• **Exercise goal**: Copy out everything from the line containing "You are a computer-use" down to the end of the items, word for word, leaving out the pictures.

• **Records**:
----------------
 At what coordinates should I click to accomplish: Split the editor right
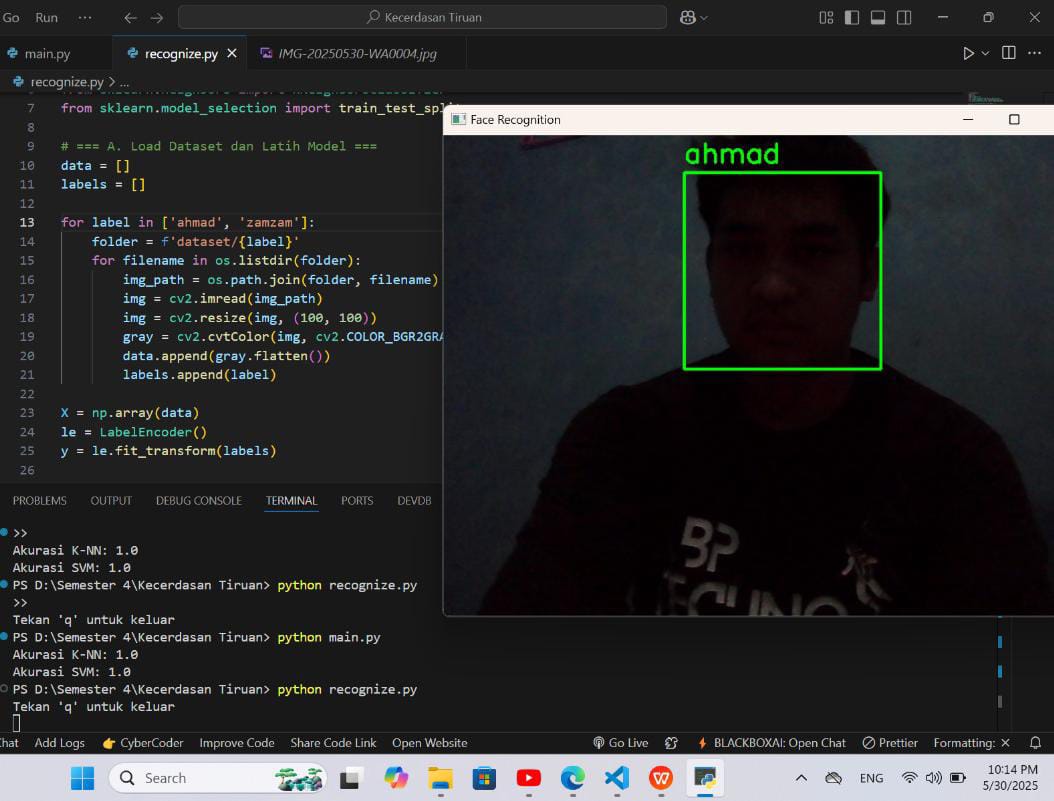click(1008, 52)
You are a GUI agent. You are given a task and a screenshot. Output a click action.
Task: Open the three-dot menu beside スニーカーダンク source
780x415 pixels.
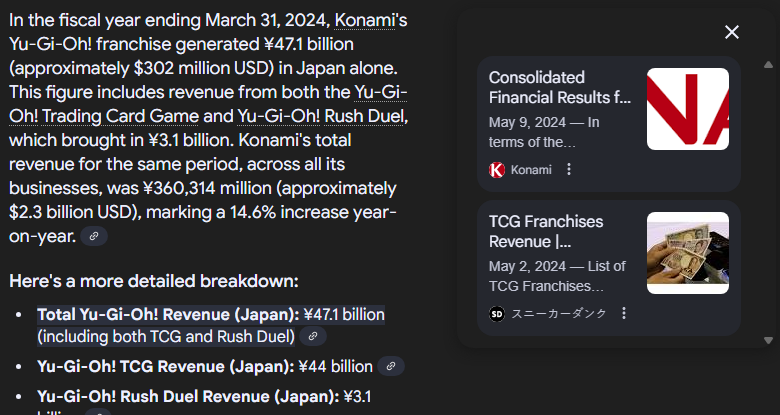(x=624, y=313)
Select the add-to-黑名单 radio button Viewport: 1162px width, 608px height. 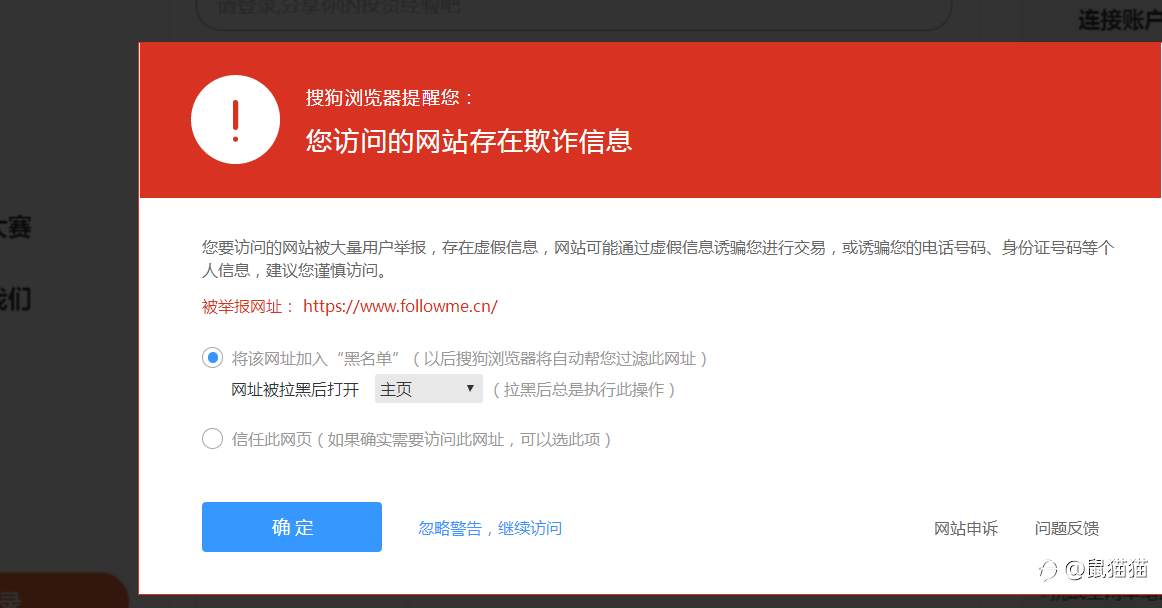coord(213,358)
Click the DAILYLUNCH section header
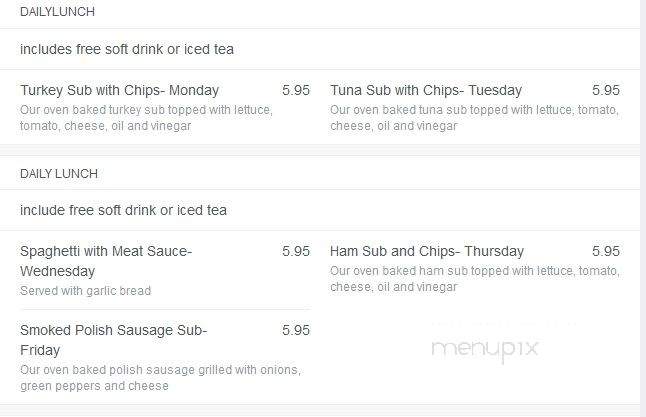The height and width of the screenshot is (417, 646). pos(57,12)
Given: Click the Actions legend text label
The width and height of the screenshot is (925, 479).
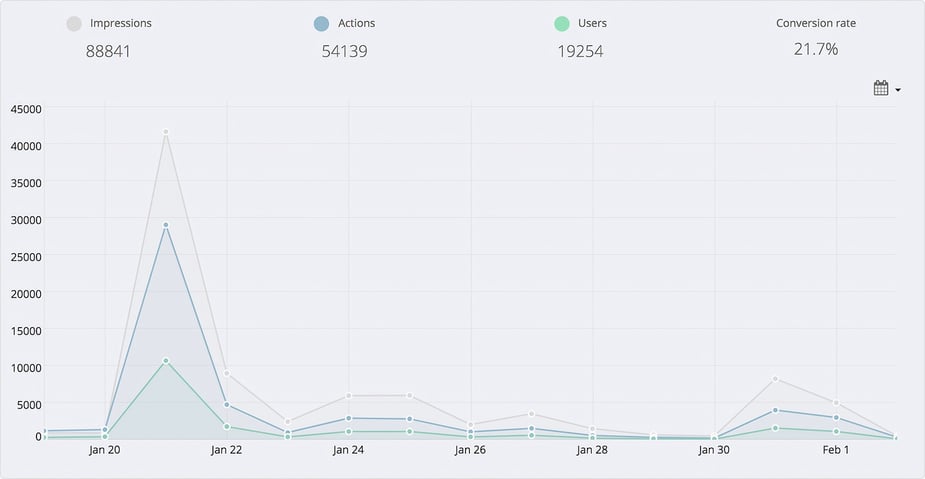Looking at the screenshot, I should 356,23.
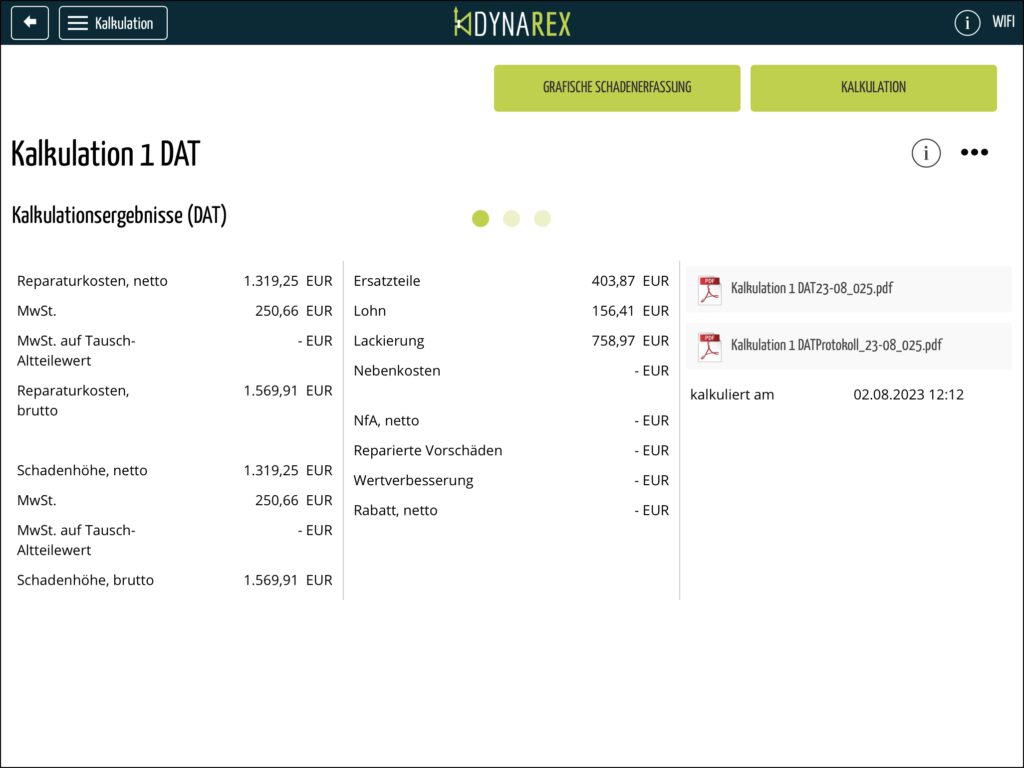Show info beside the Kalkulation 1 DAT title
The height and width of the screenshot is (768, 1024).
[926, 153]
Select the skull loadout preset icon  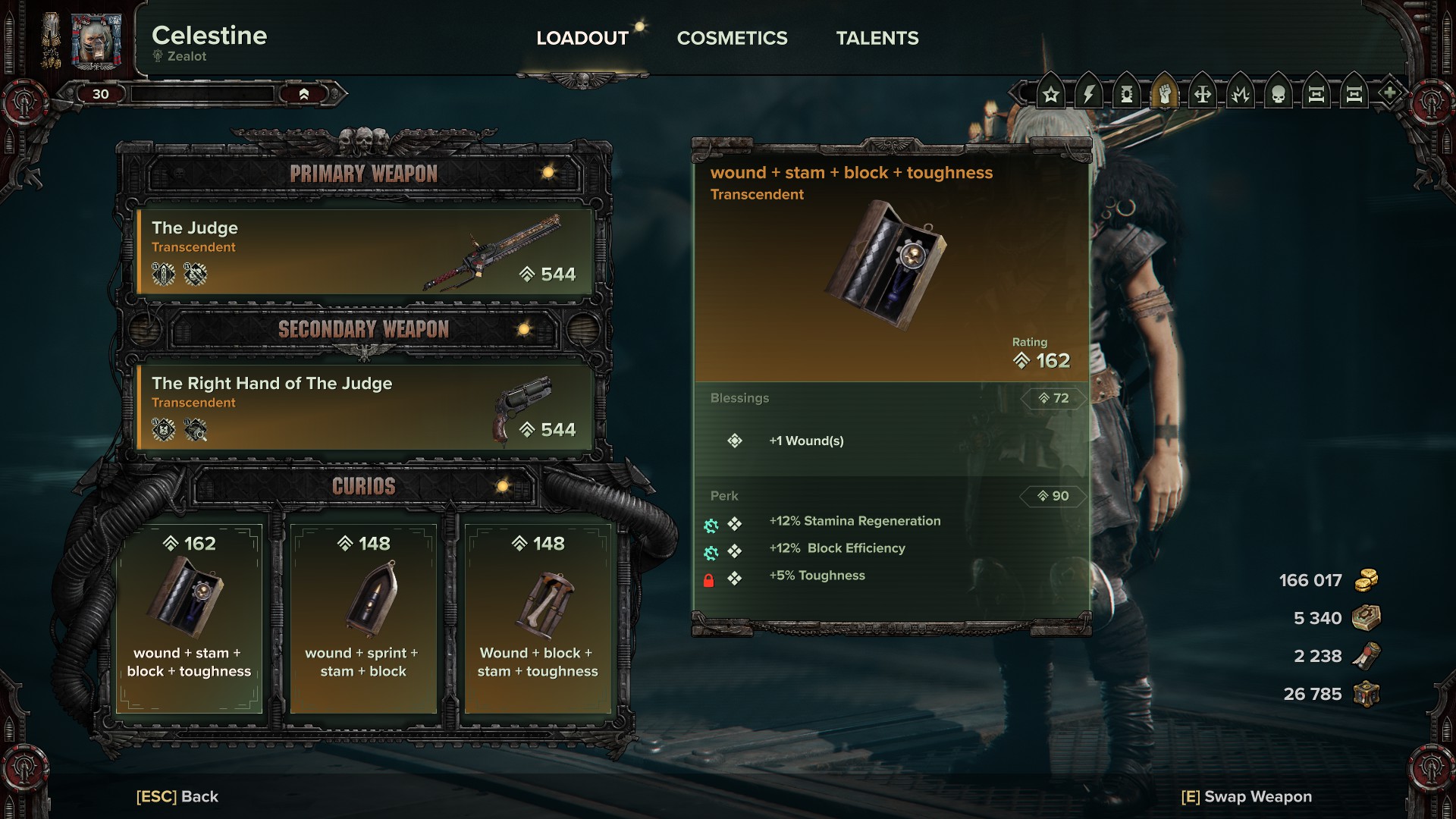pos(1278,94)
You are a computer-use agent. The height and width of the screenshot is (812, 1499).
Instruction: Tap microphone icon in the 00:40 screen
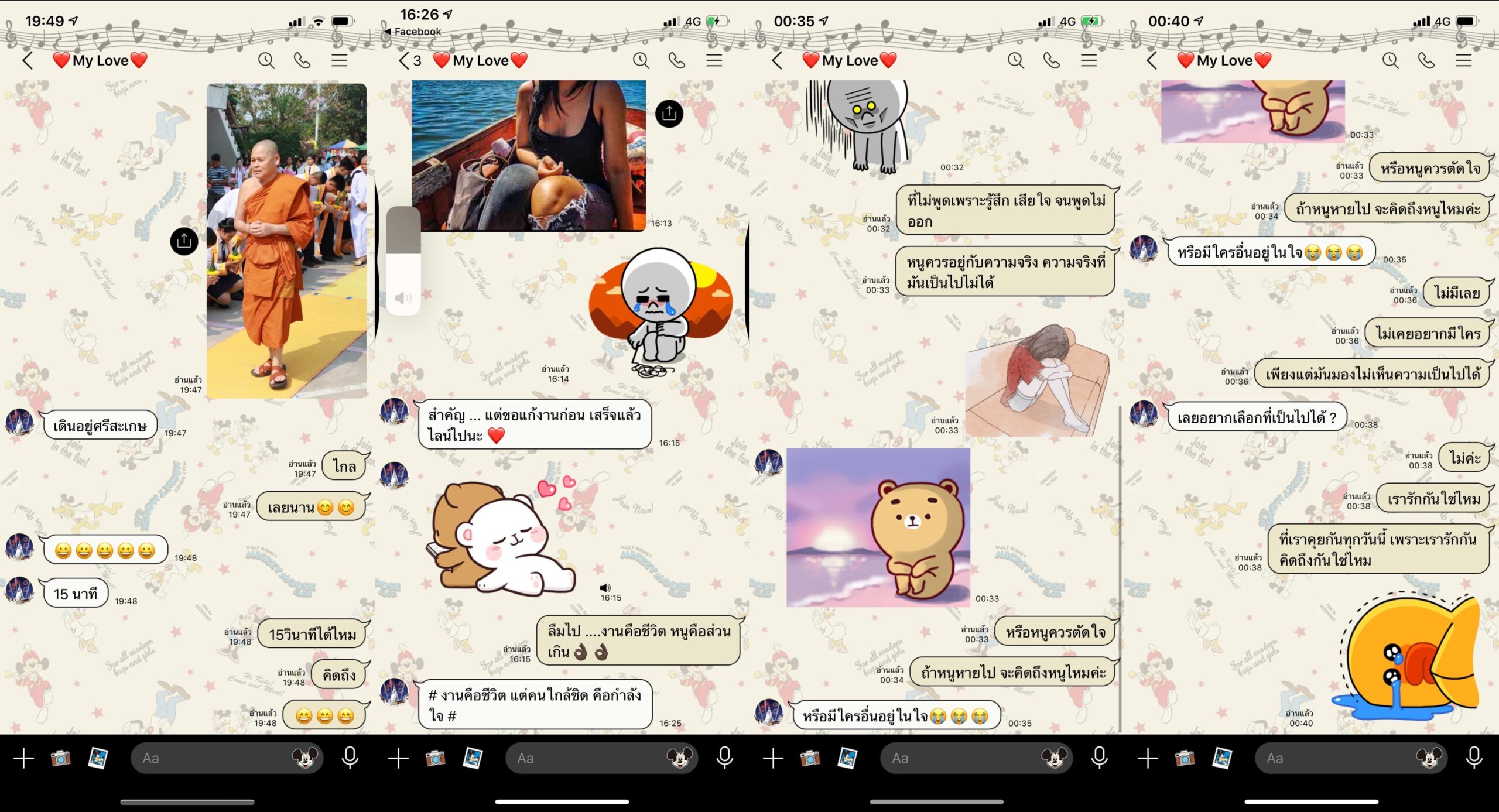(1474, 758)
----------------
• **Result for this task**:
You are a computer-use agent. The height and width of the screenshot is (812, 1499).
Instruction: Tap microphone icon in the 00:40 screen
(1474, 758)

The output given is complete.